Task to complete — Each record below needs to be retyped exactly.

(Stored data)
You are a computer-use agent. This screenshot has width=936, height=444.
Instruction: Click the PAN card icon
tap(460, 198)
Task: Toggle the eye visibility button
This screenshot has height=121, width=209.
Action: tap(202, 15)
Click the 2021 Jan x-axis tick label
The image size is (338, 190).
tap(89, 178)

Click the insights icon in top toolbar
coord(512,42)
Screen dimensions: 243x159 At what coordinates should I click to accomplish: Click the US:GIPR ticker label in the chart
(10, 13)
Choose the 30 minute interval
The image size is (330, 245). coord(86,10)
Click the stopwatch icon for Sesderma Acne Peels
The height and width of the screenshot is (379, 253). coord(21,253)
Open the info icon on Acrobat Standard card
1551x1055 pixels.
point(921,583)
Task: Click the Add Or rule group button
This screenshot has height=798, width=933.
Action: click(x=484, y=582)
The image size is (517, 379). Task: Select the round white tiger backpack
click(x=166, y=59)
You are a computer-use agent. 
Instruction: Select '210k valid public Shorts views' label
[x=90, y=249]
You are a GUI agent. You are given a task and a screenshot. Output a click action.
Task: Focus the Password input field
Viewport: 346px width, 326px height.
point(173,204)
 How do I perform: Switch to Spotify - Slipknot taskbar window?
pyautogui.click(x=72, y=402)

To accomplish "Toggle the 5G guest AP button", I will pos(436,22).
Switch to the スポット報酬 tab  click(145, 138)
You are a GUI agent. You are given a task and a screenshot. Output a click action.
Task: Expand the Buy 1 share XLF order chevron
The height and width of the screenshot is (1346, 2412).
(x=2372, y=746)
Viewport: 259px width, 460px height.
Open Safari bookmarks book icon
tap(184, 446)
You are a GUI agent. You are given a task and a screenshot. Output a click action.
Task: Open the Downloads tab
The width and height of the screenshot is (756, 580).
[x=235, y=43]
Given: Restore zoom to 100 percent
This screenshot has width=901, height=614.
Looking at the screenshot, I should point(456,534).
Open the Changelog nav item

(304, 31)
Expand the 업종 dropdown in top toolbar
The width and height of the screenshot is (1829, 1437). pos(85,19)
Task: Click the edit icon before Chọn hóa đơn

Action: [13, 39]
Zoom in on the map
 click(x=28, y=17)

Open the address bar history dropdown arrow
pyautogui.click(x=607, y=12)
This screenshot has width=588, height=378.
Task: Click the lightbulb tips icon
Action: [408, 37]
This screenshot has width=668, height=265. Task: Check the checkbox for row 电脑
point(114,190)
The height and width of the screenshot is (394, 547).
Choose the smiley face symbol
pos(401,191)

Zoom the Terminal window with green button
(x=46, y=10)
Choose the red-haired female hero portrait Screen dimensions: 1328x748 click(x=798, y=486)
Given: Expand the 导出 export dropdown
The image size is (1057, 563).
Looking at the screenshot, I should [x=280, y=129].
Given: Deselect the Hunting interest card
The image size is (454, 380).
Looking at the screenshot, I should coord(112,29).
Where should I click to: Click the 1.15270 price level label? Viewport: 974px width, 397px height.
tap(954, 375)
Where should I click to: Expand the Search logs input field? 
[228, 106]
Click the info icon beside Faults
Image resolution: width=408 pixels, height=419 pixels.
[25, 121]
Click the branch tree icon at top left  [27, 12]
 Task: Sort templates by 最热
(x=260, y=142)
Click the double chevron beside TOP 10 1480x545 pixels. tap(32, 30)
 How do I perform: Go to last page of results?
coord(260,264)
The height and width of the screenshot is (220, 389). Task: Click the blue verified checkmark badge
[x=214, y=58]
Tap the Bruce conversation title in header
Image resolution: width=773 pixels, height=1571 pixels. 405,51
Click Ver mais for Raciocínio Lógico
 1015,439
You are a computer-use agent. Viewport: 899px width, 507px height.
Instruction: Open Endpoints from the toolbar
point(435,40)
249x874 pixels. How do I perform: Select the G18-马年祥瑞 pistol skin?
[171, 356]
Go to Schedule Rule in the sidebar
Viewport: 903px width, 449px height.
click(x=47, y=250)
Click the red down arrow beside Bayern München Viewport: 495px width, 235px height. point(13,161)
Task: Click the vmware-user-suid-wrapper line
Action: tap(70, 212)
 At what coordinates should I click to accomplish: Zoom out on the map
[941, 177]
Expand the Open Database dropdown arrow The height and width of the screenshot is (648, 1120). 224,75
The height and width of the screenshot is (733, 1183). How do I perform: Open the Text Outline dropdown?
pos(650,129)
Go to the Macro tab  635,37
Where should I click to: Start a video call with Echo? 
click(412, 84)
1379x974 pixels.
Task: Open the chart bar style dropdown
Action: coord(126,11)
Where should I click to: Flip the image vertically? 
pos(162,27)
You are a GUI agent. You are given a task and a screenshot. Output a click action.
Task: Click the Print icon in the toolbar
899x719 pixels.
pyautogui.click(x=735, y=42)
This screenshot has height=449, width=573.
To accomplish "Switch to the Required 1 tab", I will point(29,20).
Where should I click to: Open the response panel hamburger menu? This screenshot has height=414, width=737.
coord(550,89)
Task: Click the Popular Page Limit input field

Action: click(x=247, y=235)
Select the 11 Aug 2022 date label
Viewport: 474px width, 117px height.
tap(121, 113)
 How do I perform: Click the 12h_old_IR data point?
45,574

Result of this exercise —
You are a computer-use agent. This screenshot has width=936, height=444.
Instruction: Click the PAN card icon
tap(460, 198)
Task: Toggle the eye visibility button
This screenshot has height=121, width=209.
Action: tap(202, 15)
Click the 2021 Jan x-axis tick label
The image size is (338, 190).
tap(89, 178)

Click the insights icon in top toolbar
coord(512,42)
Screen dimensions: 243x159 At what coordinates should I click to accomplish: Click the US:GIPR ticker label in the chart
(10, 13)
Choose the 30 minute interval
The image size is (330, 245). coord(86,10)
Click the stopwatch icon for Sesderma Acne Peels
The height and width of the screenshot is (379, 253). coord(21,253)
Open the info icon on Acrobat Standard card
1551x1055 pixels.
point(921,583)
Task: Click the Add Or rule group button
This screenshot has height=798, width=933.
Action: click(x=484, y=582)
The image size is (517, 379). Task: Select the round white tiger backpack
click(x=166, y=59)
You are a computer-use agent. 
Instruction: Select '210k valid public Shorts views' label
[x=90, y=249]
You are a GUI agent. You are given a task and a screenshot. Output a click action.
Task: Focus the Password input field
Viewport: 346px width, 326px height.
point(173,204)
 How do I perform: Switch to Spotify - Slipknot taskbar window?
pyautogui.click(x=72, y=402)

To accomplish "Toggle the 5G guest AP button", I will pos(436,22).
Switch to the スポット報酬 tab  click(145, 138)
You are a GUI agent. You are given a task and a screenshot. Output a click action.
Task: Expand the Buy 1 share XLF order chevron
The height and width of the screenshot is (1346, 2412).
(x=2372, y=746)
Viewport: 259px width, 460px height.
Open Safari bookmarks book icon
tap(184, 446)
You are a GUI agent. You are given a task and a screenshot. Output a click action.
Task: Open the Downloads tab
The width and height of the screenshot is (756, 580).
[x=235, y=43]
Given: Restore zoom to 100 percent
This screenshot has width=901, height=614.
Looking at the screenshot, I should point(456,534).
Open the Changelog nav item

(304, 31)
Expand the 업종 dropdown in top toolbar
The width and height of the screenshot is (1829, 1437). pos(85,19)
Task: Click the edit icon before Chọn hóa đơn

Action: [13, 39]
Zoom in on the map
 click(x=28, y=17)

Open the address bar history dropdown arrow
pyautogui.click(x=607, y=12)
This screenshot has width=588, height=378.
Task: Click the lightbulb tips icon
Action: [408, 37]
This screenshot has width=668, height=265. Task: Check the checkbox for row 电脑
point(114,190)
The height and width of the screenshot is (394, 547).
Choose the smiley face symbol
pos(401,191)

Zoom the Terminal window with green button
(x=46, y=10)
Choose the red-haired female hero portrait Screen dimensions: 1328x748 click(x=798, y=486)
Given: Expand the 导出 export dropdown
The image size is (1057, 563).
Looking at the screenshot, I should [x=280, y=129].
Given: Deselect the Hunting interest card
The image size is (454, 380).
Looking at the screenshot, I should coord(112,29).
Where should I click to: Click the 1.15270 price level label? Viewport: 974px width, 397px height.
tap(954, 375)
Where should I click to: Expand the Search logs input field? 
[228, 106]
Click the info icon beside Faults
Image resolution: width=408 pixels, height=419 pixels.
[25, 121]
Click the branch tree icon at top left  [27, 12]
 Task: Sort templates by 最热
(x=260, y=142)
Click the double chevron beside TOP 10 1480x545 pixels. tap(32, 30)
 How do I perform: Go to last page of results?
coord(260,264)
The height and width of the screenshot is (220, 389). Task: Click the blue verified checkmark badge
[x=214, y=58]
Tap the Bruce conversation title in header
Image resolution: width=773 pixels, height=1571 pixels. 405,51
Click Ver mais for Raciocínio Lógico
 1015,439
You are a computer-use agent. Viewport: 899px width, 507px height.
Instruction: Open Endpoints from the toolbar
point(435,40)
249x874 pixels. How do I perform: Select the G18-马年祥瑞 pistol skin?
[171, 356]
Go to Schedule Rule in the sidebar
Viewport: 903px width, 449px height.
click(x=47, y=250)
Click the red down arrow beside Bayern München Viewport: 495px width, 235px height. point(13,161)
Task: Click the vmware-user-suid-wrapper line
Action: tap(70, 212)
 At what coordinates should I click to accomplish: Zoom out on the map
[941, 177]
Expand the Open Database dropdown arrow The height and width of the screenshot is (648, 1120). 224,75
The height and width of the screenshot is (733, 1183). How do I perform: Open the Text Outline dropdown?
pos(650,129)
Go to the Macro tab  635,37
Where should I click to: Start a video call with Echo? 
click(412, 84)
1379x974 pixels.
Task: Open the chart bar style dropdown
Action: coord(126,11)
Where should I click to: Flip the image vertically? 
pos(162,27)
You are a GUI agent. You are given a task and a screenshot. Output a click action.
Task: Click the Print icon in the toolbar
899x719 pixels.
pyautogui.click(x=735, y=42)
This screenshot has height=449, width=573.
To accomplish "Switch to the Required 1 tab", I will point(29,20).
Where should I click to: Open the response panel hamburger menu? This screenshot has height=414, width=737.
coord(550,89)
Task: Click the Popular Page Limit input field

Action: click(x=247, y=235)
Select the 11 Aug 2022 date label
Viewport: 474px width, 117px height.
tap(121, 113)
 How do I perform: Click the 12h_old_IR data point?
45,574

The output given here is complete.